Being members of the media, we tend to pick at things when there isn’t much to dissect. So after a 36-point victory, Crean was being asked about a few negative points buried beneath the surface.

Basically, Crean’s message was “don’t rain on our parade.”

Crean was very polite while scolding, which served a couple of purposes. First, he keeps his “great guy” image, which fits nicely with the direction of the program. If you want to talk about a beloved figure in college sports, you can start right in Bloomington with Crean.

What makes that statement out of the ordinary is that Crean only has been around five years, including three ugly losing seasons. This is a guy who has a 63-75 overall record at Indiana and a 19-53 record in the Big Ten.

Fortunately for Crean, he has a very intelligent fan base when it comes to basketball. In the NBA, I doubt very much any team’s administration cares a whole lot about a fan’s opinion, especially if there are butts in the seats at game time. That’s not true at the college level, where the fans, depending on their income and support level to the university, have an effect on the direction of every program.

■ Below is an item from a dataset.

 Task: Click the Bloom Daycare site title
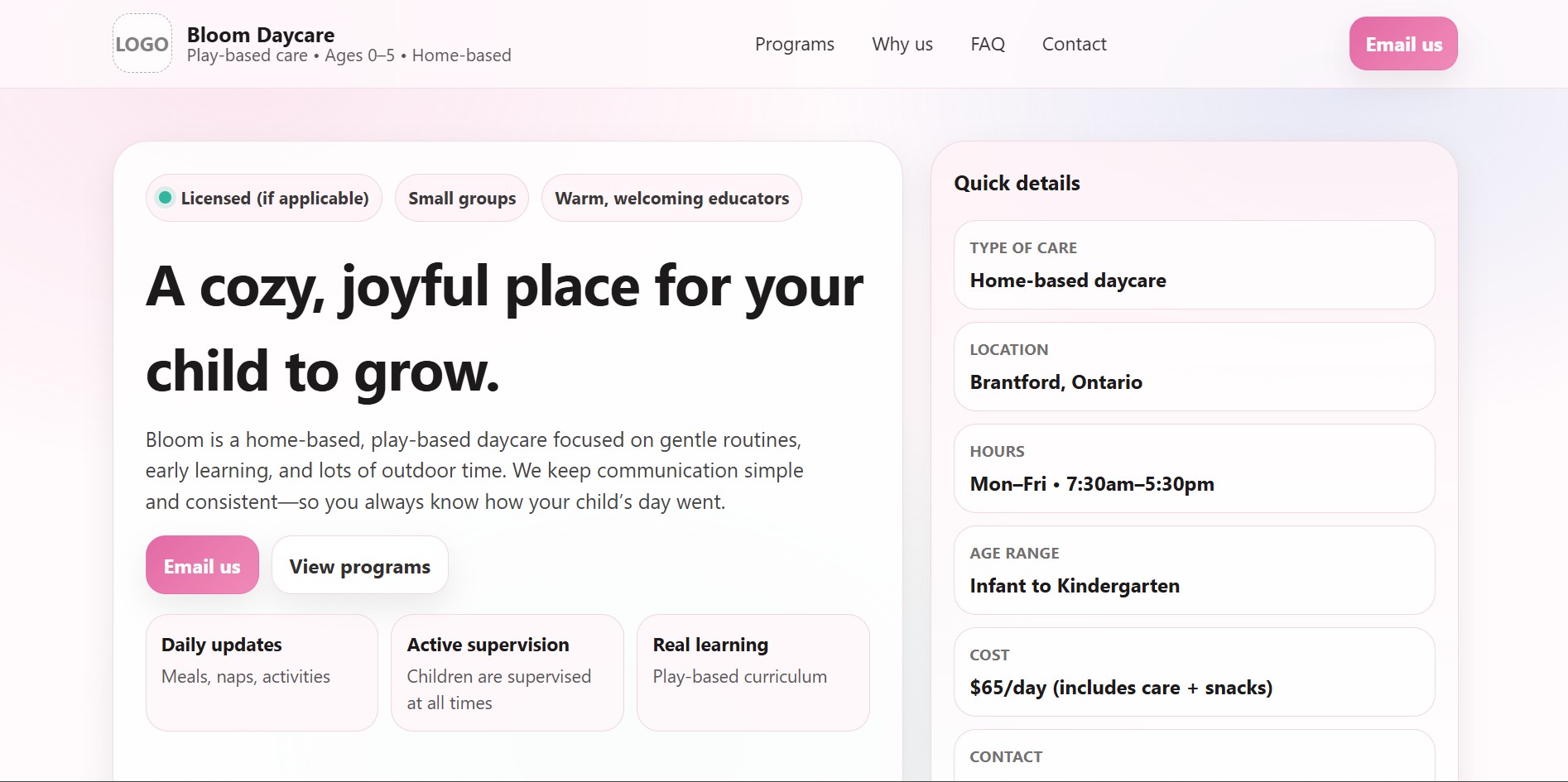coord(261,35)
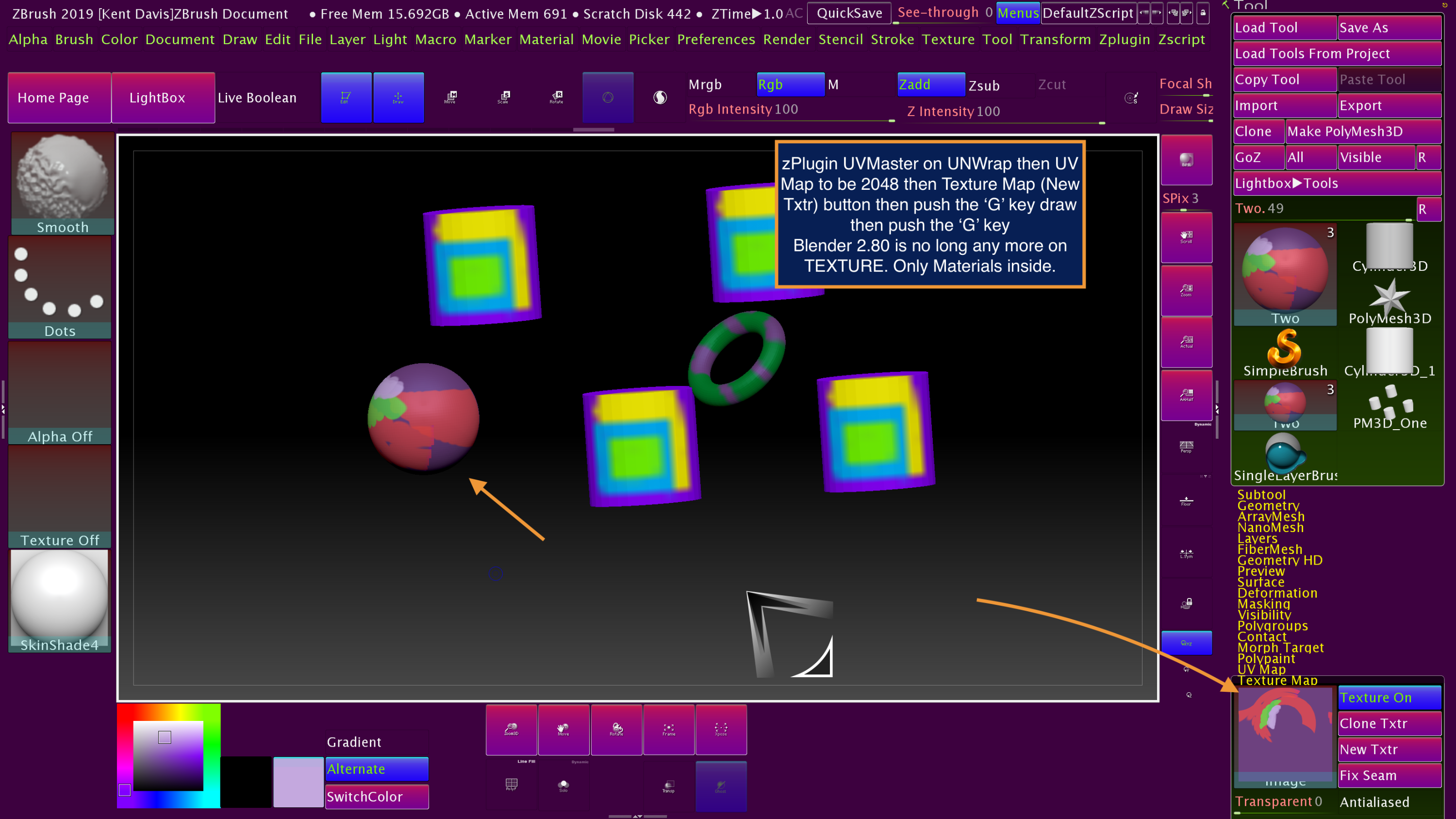Click the Rotate canvas icon
This screenshot has width=1456, height=819.
click(x=616, y=730)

The Cream and Crimson bloods understood from Day One that Crean had a plan to return Indiana to the top of the college basketball world. That created something rare in the sports world. Patience.

So here he is, the fifth season under way, and Crean has delivered with a No. 1 ranking.

If you have been fortunate enough to attend a game at Assembly Hall this season, you know that everything begins with Crean’s message to the fans, which he tapes before every home game. Usually he has a little theme for the night, and he asks that everyone gets as loud and rowdy as possible.

Now at most places, such a regular offering would be somewhat ignored so that fans could buy peanuts, make a pregame trip to the restrooms or compare properly branded IU sportswear.

At Assembly Hall, though, everything snaps to attention when Crean’s picture flashes up on the big boards. By the end of his message, the crowds erupts as they would if Victor Oladipo had just executed a 360-degree dunk.

Eventually, after the players have come on the court, Crean emerges from the locker room to another huge ovation. If IU closed its doors tomorrow, Crean could go household to household in Indiana for the rest of his life receiving free meals. Crean was hired April 1, 2008, and that day might well become a state holiday down the road.

So back to his polite scolding after the Coppin State win.

Crean does everything he can to keep things in a positive light, even when you can assume he is burning a bit on the inside. Anyone who has watched Crean twisting and turning and twitching on the court in the final seconds of a 30-point victory knows that this guy is a perfectionist who doesn’t shut it down after victory is assured. He is going to keep coaching the backups and the backups to the backups.

But if he is, indeed, annoyed at his team or some of his players, he isn’t about to share that annoyance with the public. He didn’t on Saturday night. Positive. Positive. Positive.

Before Crean came into the press room, his players already had visited. Oladipo talked about the Hoosiers’ slow start (they trailed 9-2) and how they couldn’t afford that kind of start against quality competition. Guard Remy Abell talked about the Hoosiers being “stagnant” against the zone defense of Coppin State. That led to center Cody Zeller having just one shot in the first half against a team of Munchkins.

You got the feeling that those issues were handled in the locker room and would be revisited a thousand times once the practice week starts. Of course, all in a positive, but firm, manner.

Of course, those of us in the media will continue asking questions that will force Crean to take a deep breath before answering. Of all the wonderful things the Hoosiers have accomplished so far this season, they have looked a bit lost at times in their half-court offense against the zone, unable to take advantage of the 7-footer in the middle. You can bet that every Big Ten opponent is studying that Coppin State film right now.

That, however, will be less of a problem as Crean has more time to work with his freshman point guard, Kevin “Yogi” Farrell, while blending all his talent together.

The fans won’t see that work, sometimes painful, behind the scenes. But they probably don’t care. They just want to enjoy the parade.